Lately I was reading a bit about continued fractions and came up with a question that I couldn't find an answer for.
Here are the definitions I will use in the question:
Let $x \in \mathbb{R}$. A fraction $\frac{p}{q}$ (assume $q > 0$) is said to be a rational best approximation of $x$ if $$\left| x – \frac{p}{q}\right| \leq \left|x – \frac{p'}{q'}\right|$$ for all $p', q' \in \mathbb{Z}, 1 \leq q' \leq q$.
Then $\frac{p}{q}$ is called a good approximation of $x$ if
$$ \left|x – \frac{p}{q}\right| < \frac{1}{q^2}. $$
Now I know that every convergent of the continued fraction for $x$ is both a best approximation and a good approximation.

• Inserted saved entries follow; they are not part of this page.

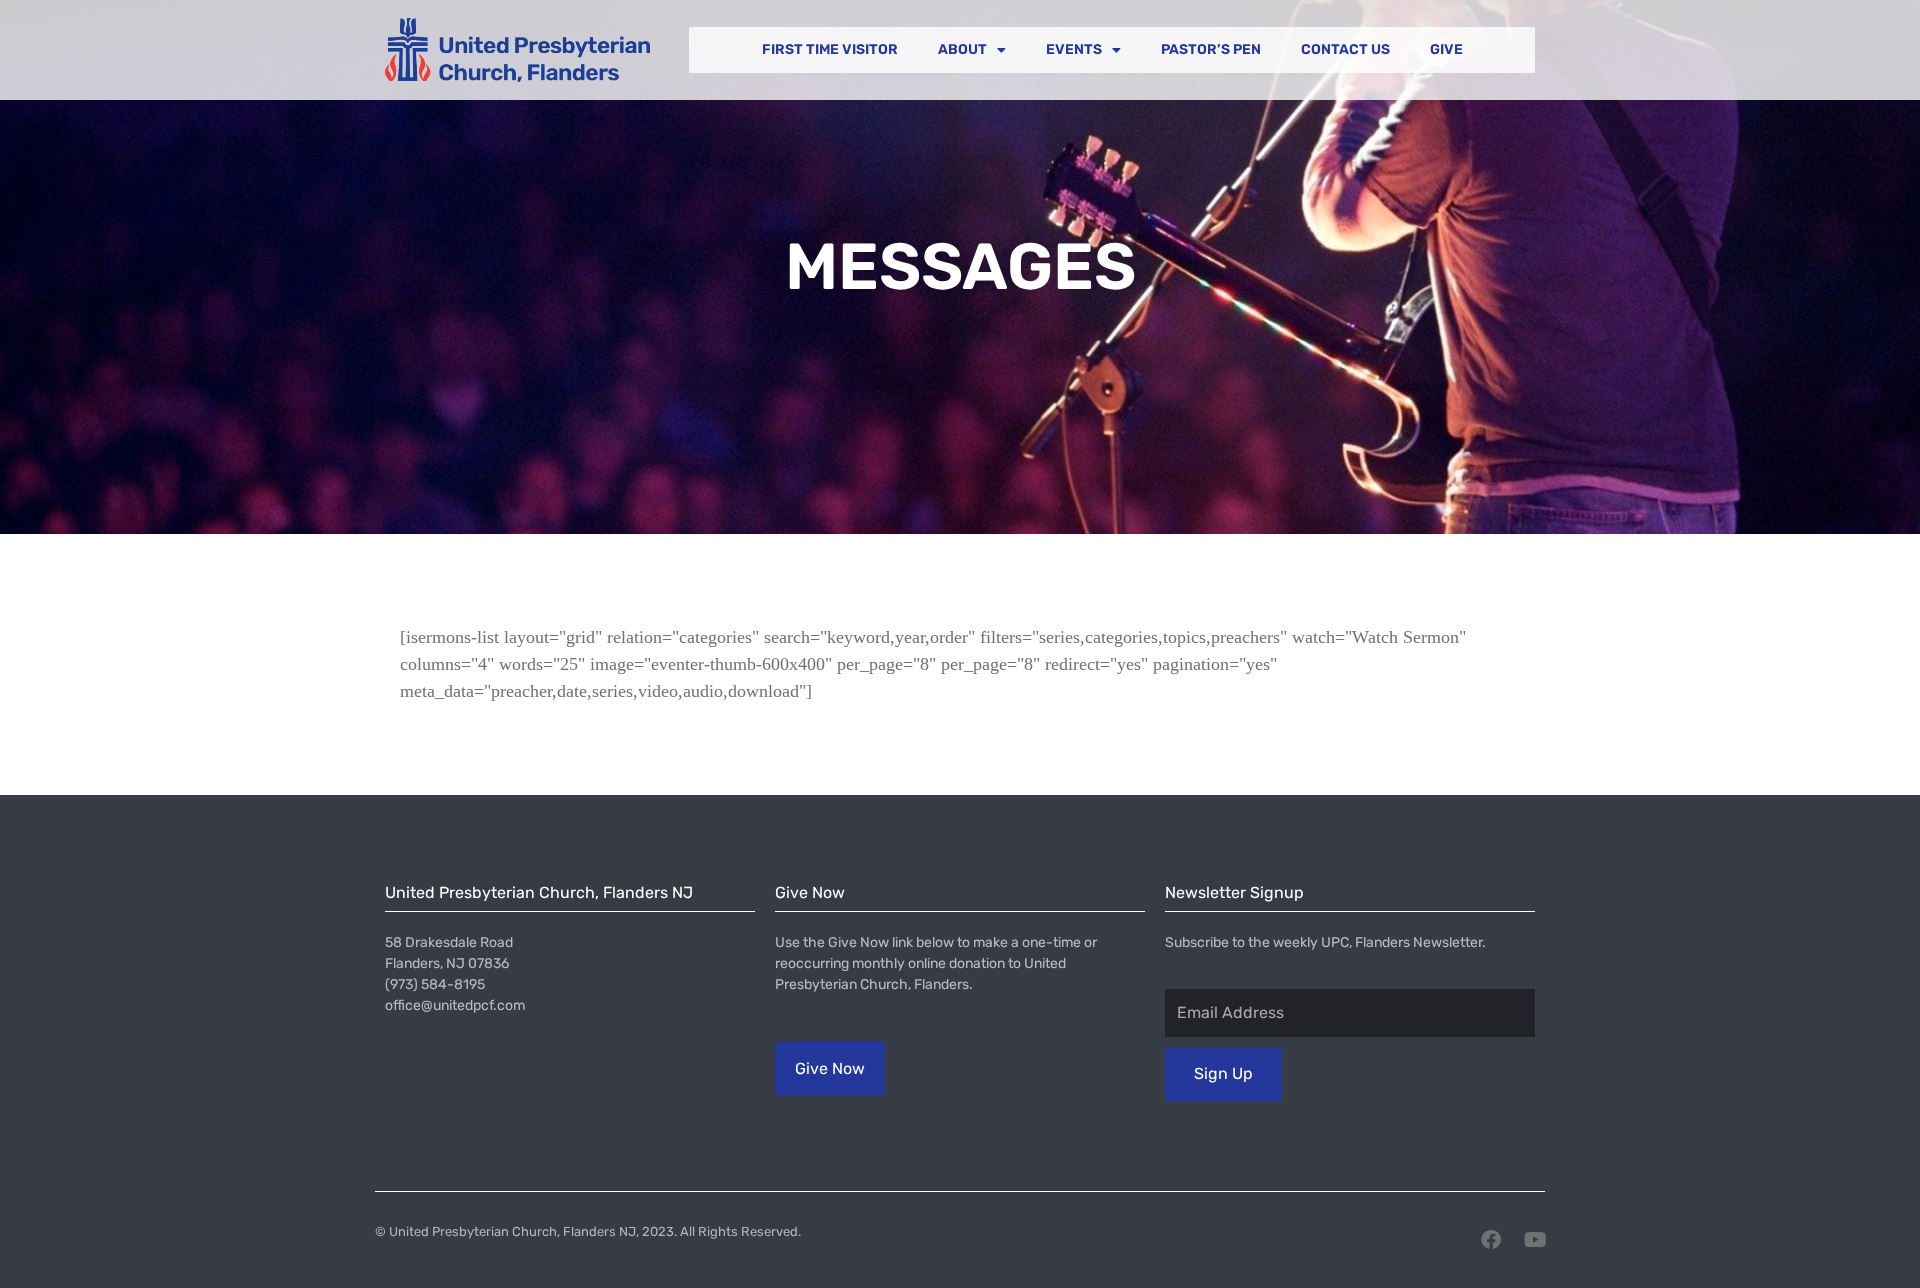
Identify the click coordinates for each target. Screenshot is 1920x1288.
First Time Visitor (830, 49)
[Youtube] (1535, 1240)
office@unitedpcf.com (455, 1005)
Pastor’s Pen (1211, 49)
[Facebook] (1491, 1240)
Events (1074, 49)
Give (1446, 49)
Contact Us (1345, 49)
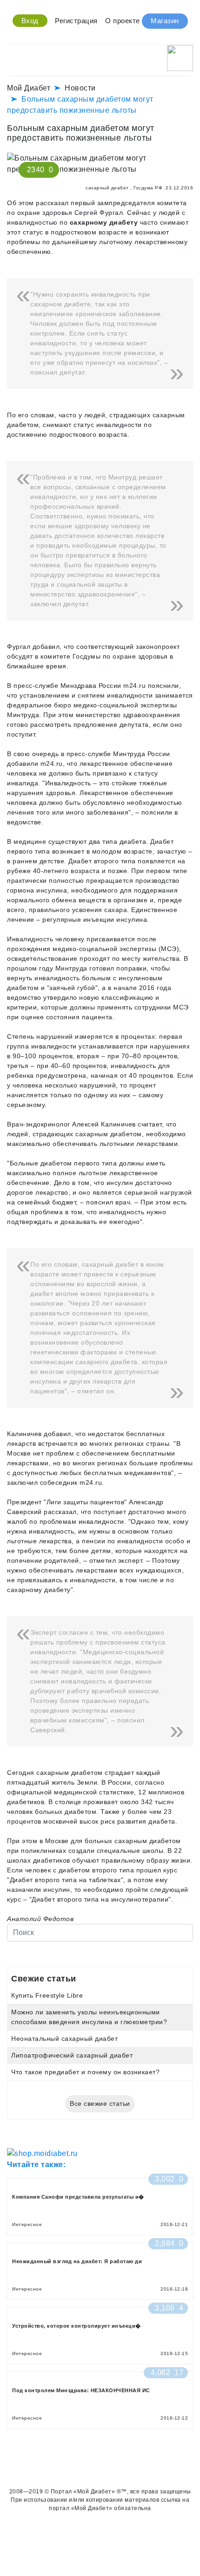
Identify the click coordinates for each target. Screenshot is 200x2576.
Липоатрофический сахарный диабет (72, 2055)
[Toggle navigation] (13, 55)
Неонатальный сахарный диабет (64, 2038)
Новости (80, 88)
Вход (30, 21)
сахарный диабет (107, 187)
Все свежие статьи (100, 2103)
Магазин (165, 21)
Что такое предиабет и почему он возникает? (85, 2072)
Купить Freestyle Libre (47, 1995)
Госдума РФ (147, 187)
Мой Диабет (28, 88)
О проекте (122, 21)
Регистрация (76, 21)
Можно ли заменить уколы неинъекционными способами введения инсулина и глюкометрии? (89, 2017)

On the other hand: Not every best approximation for $x$ is given through a convergent of its continued fraction (take e.g. $13/4$, which is not a convergent of $\pi$ but a rational best approximation).
My question is: Is every good approximation given through a convergent? By checking a few examples of best rational approximations which are no convergents I got the feeling that this could be true, but I did not find a definite answer on this.
Best Answer
The first few convergents for $\sqrt{3}$ are $1,2,5/3,7/4,19/11.$ In particular none have denominator $7,$ but $\sqrt{3}-12/7 \approx 0.0177$ while $1/49 \approx 0.0204.$ So in this example we have a good approximation which is not a convergent.

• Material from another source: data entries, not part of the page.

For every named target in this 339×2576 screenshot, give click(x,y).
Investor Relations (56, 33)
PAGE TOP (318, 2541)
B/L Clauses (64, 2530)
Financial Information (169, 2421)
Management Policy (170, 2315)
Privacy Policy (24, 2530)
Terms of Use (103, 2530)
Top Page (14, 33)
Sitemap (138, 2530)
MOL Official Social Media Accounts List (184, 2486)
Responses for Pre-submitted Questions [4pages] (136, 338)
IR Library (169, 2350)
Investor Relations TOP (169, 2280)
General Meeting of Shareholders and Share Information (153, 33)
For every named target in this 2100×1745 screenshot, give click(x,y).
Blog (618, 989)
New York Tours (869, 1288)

Added: If one defines a "very good" approximation of an irrational $x$ as one for which $|x-p/q|<1/(2q^2),$ then it is known that any very good approximation to an irrational must be one of the convergents to it. The above example of the good approximation $12/7$ is not close by a margin of $1/2\cdot 49$ to $\sqrt{3},$ as would be expected by this known result.